● **PASSAGE PROVIDED**
In the book, I talk about a research study involving psychosomatics, the belief that our mental and emotional state can affect the health of our physical bodies. Doctors have said for years that too much stress or emotional upset can be at the root of physical issues such as headaches, high BP, digestive issues, skin rashes and so on. However, doctors always looked at fertility as simply a biological issue: thoughts, emotions, fears, stress etc. had nothing to do with it. Now with seven million women diagnosed with "unexplained infertility" in the U.S. alone, it is time to rethink the old beliefs. After all, seven million women are being told that nothing is wrong physically. That is a strong indication that thoughts, emotions, anxieties, fears, stress have everything to do with conception.

● **TASKS TO PERFORM**
**1.** Summarize the passage on psychosomatics and fertility in two sentences.
**2.** Resume the passage on psychosomatics and fertility, picking up right after its final sentence.

● **DATA UNDER STUDY**
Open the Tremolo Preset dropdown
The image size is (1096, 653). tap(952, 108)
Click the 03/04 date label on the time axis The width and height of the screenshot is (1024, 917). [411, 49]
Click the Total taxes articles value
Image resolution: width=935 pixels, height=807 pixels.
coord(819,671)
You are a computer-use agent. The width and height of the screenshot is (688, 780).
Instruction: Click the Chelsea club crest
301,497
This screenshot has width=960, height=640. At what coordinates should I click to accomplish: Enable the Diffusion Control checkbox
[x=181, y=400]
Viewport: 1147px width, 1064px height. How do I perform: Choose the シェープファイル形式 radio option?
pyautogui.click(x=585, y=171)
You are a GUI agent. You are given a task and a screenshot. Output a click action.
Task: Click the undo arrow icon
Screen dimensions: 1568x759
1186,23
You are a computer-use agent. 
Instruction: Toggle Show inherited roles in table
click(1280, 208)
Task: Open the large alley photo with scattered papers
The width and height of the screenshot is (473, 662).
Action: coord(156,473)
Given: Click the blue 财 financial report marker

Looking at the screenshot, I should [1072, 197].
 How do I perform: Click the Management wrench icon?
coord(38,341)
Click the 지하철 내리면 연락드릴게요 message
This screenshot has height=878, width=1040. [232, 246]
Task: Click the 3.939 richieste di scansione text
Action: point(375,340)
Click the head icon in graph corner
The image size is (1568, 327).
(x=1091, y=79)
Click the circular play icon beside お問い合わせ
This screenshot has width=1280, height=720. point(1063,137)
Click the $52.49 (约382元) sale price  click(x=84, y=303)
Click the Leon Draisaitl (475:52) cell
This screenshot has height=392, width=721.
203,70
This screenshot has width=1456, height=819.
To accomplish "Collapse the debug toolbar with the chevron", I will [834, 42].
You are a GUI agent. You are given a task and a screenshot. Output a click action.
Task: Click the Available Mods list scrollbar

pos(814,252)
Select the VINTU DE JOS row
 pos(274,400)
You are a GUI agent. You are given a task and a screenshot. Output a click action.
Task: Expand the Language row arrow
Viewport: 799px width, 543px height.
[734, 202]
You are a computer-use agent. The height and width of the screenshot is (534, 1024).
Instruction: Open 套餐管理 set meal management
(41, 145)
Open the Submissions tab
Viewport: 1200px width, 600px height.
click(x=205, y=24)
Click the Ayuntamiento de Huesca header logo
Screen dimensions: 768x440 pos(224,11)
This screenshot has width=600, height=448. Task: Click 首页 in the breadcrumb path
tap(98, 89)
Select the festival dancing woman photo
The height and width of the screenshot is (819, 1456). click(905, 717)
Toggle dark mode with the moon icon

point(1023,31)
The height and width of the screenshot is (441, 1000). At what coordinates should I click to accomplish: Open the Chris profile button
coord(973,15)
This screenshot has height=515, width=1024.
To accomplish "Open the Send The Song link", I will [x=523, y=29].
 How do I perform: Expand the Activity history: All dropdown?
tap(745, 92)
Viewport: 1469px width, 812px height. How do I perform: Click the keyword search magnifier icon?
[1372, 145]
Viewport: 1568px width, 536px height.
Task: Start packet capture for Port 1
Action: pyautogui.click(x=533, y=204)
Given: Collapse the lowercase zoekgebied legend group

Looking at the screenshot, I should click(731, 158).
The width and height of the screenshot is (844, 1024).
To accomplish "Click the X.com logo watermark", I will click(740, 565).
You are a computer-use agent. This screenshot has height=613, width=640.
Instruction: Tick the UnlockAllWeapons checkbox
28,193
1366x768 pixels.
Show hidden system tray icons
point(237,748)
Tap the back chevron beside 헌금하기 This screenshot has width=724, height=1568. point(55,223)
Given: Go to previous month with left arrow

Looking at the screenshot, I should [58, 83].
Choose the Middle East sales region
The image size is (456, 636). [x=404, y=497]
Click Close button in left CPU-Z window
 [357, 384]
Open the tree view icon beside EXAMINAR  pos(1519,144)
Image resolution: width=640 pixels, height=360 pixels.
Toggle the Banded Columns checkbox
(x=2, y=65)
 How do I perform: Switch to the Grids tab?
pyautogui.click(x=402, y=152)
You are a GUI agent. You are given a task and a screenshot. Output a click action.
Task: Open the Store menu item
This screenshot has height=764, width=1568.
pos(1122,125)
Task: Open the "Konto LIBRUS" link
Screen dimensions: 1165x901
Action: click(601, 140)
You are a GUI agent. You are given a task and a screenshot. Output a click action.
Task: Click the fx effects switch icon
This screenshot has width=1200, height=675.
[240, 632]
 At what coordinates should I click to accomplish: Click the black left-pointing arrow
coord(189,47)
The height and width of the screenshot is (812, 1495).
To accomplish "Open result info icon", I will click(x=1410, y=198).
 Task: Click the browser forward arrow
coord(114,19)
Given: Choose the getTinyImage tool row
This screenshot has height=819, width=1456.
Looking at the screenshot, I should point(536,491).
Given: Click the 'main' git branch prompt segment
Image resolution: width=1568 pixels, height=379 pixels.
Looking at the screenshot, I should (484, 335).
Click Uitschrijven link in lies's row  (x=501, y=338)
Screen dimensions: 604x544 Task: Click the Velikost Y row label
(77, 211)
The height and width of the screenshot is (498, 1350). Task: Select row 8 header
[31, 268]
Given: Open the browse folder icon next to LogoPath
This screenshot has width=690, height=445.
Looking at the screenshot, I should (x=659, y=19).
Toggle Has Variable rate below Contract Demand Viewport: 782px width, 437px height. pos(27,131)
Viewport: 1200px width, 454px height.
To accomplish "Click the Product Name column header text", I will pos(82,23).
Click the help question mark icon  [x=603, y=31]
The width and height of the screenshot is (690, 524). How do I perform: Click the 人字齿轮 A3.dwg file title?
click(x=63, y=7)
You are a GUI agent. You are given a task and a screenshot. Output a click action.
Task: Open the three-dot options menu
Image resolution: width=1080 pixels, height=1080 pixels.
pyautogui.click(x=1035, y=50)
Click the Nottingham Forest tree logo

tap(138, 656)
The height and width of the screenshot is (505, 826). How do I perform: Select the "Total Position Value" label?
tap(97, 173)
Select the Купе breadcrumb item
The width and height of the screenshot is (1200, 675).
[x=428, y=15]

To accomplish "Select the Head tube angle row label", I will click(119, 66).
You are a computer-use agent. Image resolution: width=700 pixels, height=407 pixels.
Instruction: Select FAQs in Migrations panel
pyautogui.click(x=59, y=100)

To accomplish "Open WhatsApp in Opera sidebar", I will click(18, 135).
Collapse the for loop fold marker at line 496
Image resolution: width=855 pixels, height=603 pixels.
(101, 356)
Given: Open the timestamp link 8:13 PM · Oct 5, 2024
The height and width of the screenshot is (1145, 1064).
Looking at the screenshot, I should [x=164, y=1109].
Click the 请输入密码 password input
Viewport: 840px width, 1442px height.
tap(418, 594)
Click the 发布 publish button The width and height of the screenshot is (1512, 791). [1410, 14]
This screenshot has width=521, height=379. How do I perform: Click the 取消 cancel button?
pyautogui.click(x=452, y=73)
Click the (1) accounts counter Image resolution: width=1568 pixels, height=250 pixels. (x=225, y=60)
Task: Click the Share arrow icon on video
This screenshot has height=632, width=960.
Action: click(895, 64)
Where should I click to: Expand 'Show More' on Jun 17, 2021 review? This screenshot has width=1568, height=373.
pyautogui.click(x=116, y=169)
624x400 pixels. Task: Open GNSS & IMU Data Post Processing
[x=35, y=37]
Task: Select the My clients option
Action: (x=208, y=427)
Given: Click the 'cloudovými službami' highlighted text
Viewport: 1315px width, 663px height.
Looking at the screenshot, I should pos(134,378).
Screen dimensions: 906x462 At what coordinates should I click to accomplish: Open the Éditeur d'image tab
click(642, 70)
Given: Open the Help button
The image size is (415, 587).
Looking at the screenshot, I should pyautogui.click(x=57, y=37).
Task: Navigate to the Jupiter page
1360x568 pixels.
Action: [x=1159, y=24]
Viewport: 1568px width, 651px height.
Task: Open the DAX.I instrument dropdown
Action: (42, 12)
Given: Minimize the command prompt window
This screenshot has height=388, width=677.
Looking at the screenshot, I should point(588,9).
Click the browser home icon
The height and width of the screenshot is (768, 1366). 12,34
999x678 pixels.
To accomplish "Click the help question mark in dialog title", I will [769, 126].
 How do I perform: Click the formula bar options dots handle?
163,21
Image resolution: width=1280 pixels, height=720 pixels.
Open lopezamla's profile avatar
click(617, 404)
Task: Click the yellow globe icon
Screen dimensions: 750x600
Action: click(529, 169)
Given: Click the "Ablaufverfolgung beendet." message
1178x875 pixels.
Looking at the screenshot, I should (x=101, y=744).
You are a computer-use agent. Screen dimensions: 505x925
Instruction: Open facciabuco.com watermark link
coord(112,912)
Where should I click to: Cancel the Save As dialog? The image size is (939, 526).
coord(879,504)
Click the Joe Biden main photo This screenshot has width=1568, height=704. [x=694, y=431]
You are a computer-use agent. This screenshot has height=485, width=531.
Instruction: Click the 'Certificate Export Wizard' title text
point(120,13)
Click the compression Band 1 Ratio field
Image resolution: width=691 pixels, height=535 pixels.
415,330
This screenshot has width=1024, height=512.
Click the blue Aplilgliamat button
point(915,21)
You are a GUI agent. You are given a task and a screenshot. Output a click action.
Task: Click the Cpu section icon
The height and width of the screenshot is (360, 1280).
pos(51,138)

● **RESULTS BY TASK**
**1.** Doctors have long held that stress and emotional upset can cause physical problems such as headaches, high blood pressure, digestive issues and skin rashes, yet they treated fertility as purely biological. With seven million women in the U.S. diagnosed with "unexplained infertility" and told nothing is physically wrong, it is time to rethink that belief, since this strongly indicates that thoughts, emotions and stress have everything to do with conception.

**2.**
One of the breakthrough studies in this area was the Psychosomatics study from the 1970's which included a woman named Rena who really wanted to have a baby. Rena was a healthy 23-year-old who had some deep-seated fears about pregnancy and childbirth. The women in her family had a history of very difficult pregnancies and as much as Rena wanted a baby, she was full of fear about what might happen if she became pregnant. During the study, Rena continued to struggle with infertility. Finally, when the doctors started to monitor her more closely, they discovered that-as a result of Rena's fear-the muscles around her fallopian tubes would tighten and essentially close the fallopian tubes during ovulation. After ovulation, when the chance of becoming pregnant was gone, the tubes would open again and everything would appear normal.
This study was very important because it was the first one that connected emotional stress with a physical response that resulted in infertility. Since the Psychosomatics study, there have been numerous mind-body fertility studies that show how important it is to process issues and reduce stress in order to promote fertility.